Stupid busy. Stupid stressed. Stupid in love with the boy.

That is all.

April 20, 2004

A Record of Things that Never Happened

Can memories be of things that never happened? Of people that never were? Maybe it's the thinking-of that makes the possibility-to. And in recalling the thinking-of of the never-weres, the passing-of of the chances-for, memories fuse with fancies, tied up in an idealized past that never came to pass, a present built on stone and clouds, mortar and rainbows. Elegiac whispers from fictional characters accroach themselves to the psyche, conscript the soul, exhaust the possibilities-to.

To? To escape? To a where? To a reality? A surreality, an ideality, a hyperreality?

This dispositional inversion layer is an ambuscade. A landmine. A booby trap. This is what taught you to hate surprises. God (of Biscuits) knows what makes you remember the joy of the unknown, the process of the yet-unfleshed, but you remember, you remember the joy of the thrill, and the thrill of the unplanned-for. Serendipity-doo reactivates in the flash rainstorm.

Does it matter where it all comes from? Fictional isn't fictive. Actual is rarely factual.

Once upon a then. Twice upon a now. Thrice upon a never.

April 18, 2004

Queer as Home

I was watching Queer as Folk tonight, one of the last episodes of last season. Tomorrow night the new season starts, and so there's a marathon on...and there's was a "Behind the Scenes" on VH1...and and and...

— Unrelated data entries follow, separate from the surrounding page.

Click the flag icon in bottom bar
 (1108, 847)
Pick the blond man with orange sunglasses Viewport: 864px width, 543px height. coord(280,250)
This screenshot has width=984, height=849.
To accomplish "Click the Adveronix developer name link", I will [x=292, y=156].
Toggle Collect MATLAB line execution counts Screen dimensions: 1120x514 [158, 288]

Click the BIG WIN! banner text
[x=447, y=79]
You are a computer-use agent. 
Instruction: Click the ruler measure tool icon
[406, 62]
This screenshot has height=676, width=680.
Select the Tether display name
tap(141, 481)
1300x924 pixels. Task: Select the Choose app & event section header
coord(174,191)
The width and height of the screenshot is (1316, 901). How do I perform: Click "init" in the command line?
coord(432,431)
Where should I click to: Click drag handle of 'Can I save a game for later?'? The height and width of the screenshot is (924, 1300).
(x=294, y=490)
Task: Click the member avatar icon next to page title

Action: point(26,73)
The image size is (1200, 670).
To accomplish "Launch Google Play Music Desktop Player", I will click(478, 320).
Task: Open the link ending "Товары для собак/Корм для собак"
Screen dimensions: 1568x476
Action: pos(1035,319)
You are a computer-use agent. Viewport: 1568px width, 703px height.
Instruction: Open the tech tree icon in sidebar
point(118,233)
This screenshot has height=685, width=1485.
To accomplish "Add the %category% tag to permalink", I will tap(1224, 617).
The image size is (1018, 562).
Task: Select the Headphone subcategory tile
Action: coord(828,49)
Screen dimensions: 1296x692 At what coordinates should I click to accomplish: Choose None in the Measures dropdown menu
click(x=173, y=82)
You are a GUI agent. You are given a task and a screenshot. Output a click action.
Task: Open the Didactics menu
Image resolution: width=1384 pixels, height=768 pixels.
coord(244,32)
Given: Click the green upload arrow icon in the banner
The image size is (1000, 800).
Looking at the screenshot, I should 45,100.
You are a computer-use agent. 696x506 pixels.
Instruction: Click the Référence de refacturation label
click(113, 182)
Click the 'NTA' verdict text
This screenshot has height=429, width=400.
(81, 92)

And all I could think was that I can't wait until that hot little fucker of a boyfriend of mine gets his butt to San Francisco so we can, among other hot and unsavory things, watch QaF together like we did at his place last time I was down there. Except it will be in our house, and I won't have to think about having to leave him again.

I'm feeling so domestic it's dirrrrty. And feeling so dirrrrrty, it's domestic.

Freedom 04

From him, who got it from others, etc., u.s.w., ad nauseum,...

Search for the word 'free' in your iTunes Library:

SongArtist
Only Love Can Set Me Free The Alarm
Rockin' in the Free World The Alarm
You can Make Me Free Billy Joel
Stay Free The Clash
Truth Will Set You Free Corey Hart
Cry Freedom Dave Matthews Band
Philadelphia Freedom Elton John
We Shall Be Free Garth Brooks
Free Man in Paris Joni Mitchell
Free Bird Lynyrd Skynryrd
Free Time Michael Penn
Free Prince
Radio Free Europe R.E.M.
If You Love Somebody Set Them Free Sting
Free William Hung

April 17, 2004

Old Neverhome Week

I spent most of this week back down at Apple Computer, at a Workshop (nee "Kitchen") for Cocoa software development. (I've been a Macintosh software developer for over 16 years). Now, a big part of the time spent in one of these things is working on your own code while having bonafide Apple engineers stopping by, on-demand, to help you with whatever problems you might be having. It's pretty damned cool, and it's free. Apple completely rocks when it comes to personal interaction with its engineers. And Apple employees, in the main, are a pretty spectacular bunch of people. They're smart as hell, they all seem to absolutely love being where they are. And, I should also add, there are a TON of hot minnnnnssss who work there (like my buddy, Frank and like this guy).

I vacillate on wanting to work there, going back and forth between the above plusses and the one large minus of having to schlep 50 miles each way, each day. Also, I rather enjoy being a contractor.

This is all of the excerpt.